The bird > the poster > the movie. This was Dario’s debut feature. Sam is Tony Musante, who really is American despite the dubbing, has been in a couple James Gray movies. Giulia is British, a screamer in Berberian Sound Studio. The Inspector is from Hercules and the Captive Women, and murderess Eva Renzi from The Prodigal Daughter. DP Vittorio Storaro shot The Spider’s Stratagem and The Conformist, also in 1970, a productive year.

Sam, his girl Giulia, and their Black Power poster:

Victim Killer Monica:

This is the 500th horror movie in the blog, holy shit. We’ve been running for over 15 years, so that’s around 2.7 horror movies per month. We can do better, I know we can.

Up to the Expressionism chapter in the Vogel. Our Lady of the Turks was a bust, and I had Viva La Muerte lined up but it sounds depressing, so I’m turning to shorts: three from Expressionism then three from Surrealism.


The Reality of Karel Appel (1962, Jan Vrijman)

The artist looks like he is fencing with the painting, and the camera. Short doc portraits of artists aren’t usually the most creative, so I was surprised to see that Vogel picked a few.
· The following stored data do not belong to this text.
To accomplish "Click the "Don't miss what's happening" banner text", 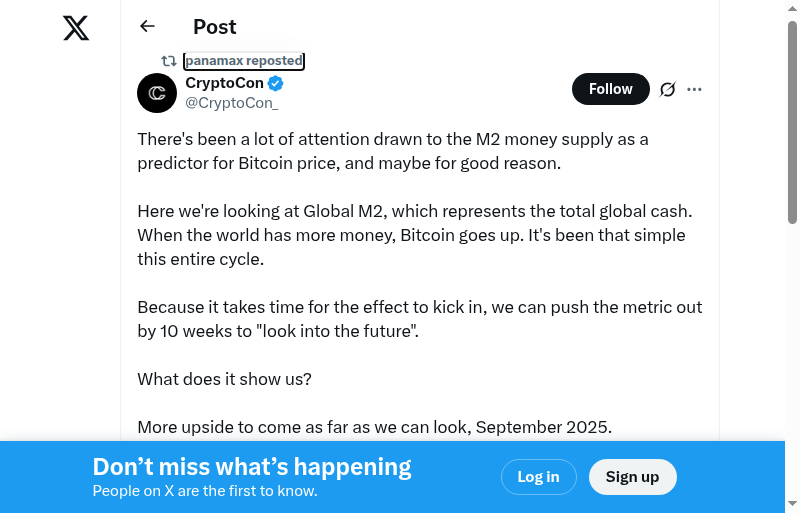I will click(252, 467).

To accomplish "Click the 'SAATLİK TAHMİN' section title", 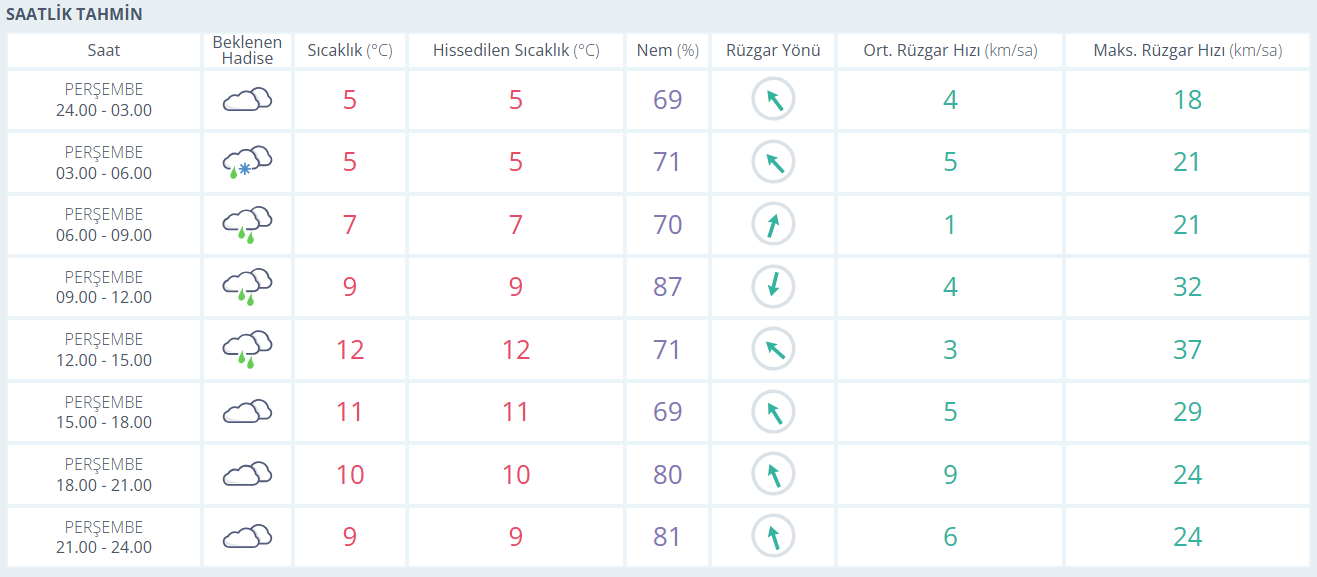I will [x=75, y=14].

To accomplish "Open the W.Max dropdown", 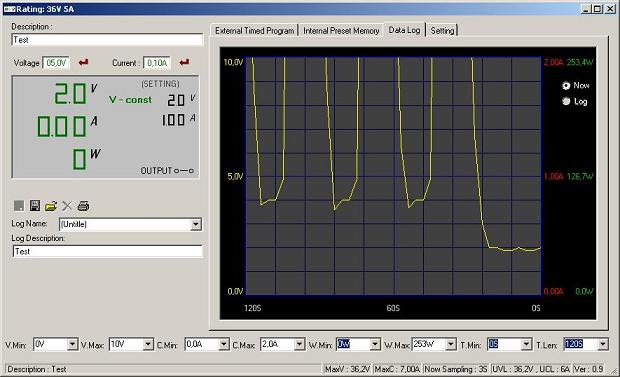I will point(451,345).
This is really good, with a jazz montage of Appel cruising a junkyard, and crashing sfx as he attacks a canvas. Appel contributed his own music.


Visual Training (1969, Frans Zwartjes)

Stonefaced blackeyed man eats his jam and toast in a bowl, then smears his breakfast all over a nude woman on the table. There’s lots of posing, and looking into the camera. Sounds like a Kurt Kren actionist short, but unlike Kren’s, this one is actually good. No audio, I played the opening track to Zorn’s Heaven & Earth Magick. Zwartjes made about thirty more films, and if they’re available somewhere I’d consider a marathon.


The Liberation of Mannique Mechanique (1967, Steven Arnold)

Another short with heavily made-up topless women, this time with less posing, the actors and camera in constant movement. Good use is made of feathers and a glass table, multiple takes of the same scene are strung together. Some pretty-whatever music, I should’ve kept playing Zorn. Debut short of Arnold, a Dalí associate.


Magritte: The Object Lesson (1960, Luc de Heusch)

Cutouts of the paintings fade into each other. I barely know Magritte’s name but I know some of these images – “This Is Not a Pipe” and the hatted man facing away from us. He painted more birds than I realized. Vogel: “one of the few films to deal with the philosophical basis of contemporary art,” true enough. De Heusch worked with Storck, and previous to this he made a film about eating, which would’ve also fit into this program.


Eaten Horizons (1950, Wilhelm Freddie & Jorgen Roos)

Weirdo little short with abrupt picture and sound editing, fetishizing loaves of bread. A woman is opened up so her insides can be eaten, a loaf is cut and bleeds goopy guts. Freddie provides the art-world weirdness here, Roos (who’d just made a Cocteau doc) the cinema experience.


The World of Paul Delvaux (1946, Henri Storck)

Forming a trilogy of short docs about painters. I didn’t dig the music or the dramatic poetry reading, but it’s cool to zoom in and around the paintings, lingering on background details. This one’s all paintings – unlike the other two, the artist doesn’t appear in person. Vogel: “Storck’s outstanding work extends from early radical documentaries to later surrealist films.” He also worked with Ivens, and his other stuff looks interesting; political.

My first Jarman movie, and it’s a proper narrative bio-pic, full of painting and poetry and light. Clear dialogue from a superb group of actors. I did wonder about the 17th century historical accuracy of a few lines – I try not to think about such things, but fortunately Jarman sent the signal to stop worrying when a character pulled out a solar-powered calculator halfway in.

Jarman’s fifth feature, and from the descriptions of the others, this sounds like one of his more conventional movies. Older Caravaggio and his mute assistant and Tilda would become Jarman regulars.

Caravaggio Nigel Terry, who’d played King Arthur in Excalibur:

Assistant and adopted son Jerusaleme: Spencer Leigh

Lover of the boxer and Caravaggio, in her feature debut, Tilda Swinton:

Roustabout boxer Sean Bean, who may have murdered pregnant Tilda:

Young Caravaggio: Dexter Fletcher would go on to direct fellow bio-pic Rocketman.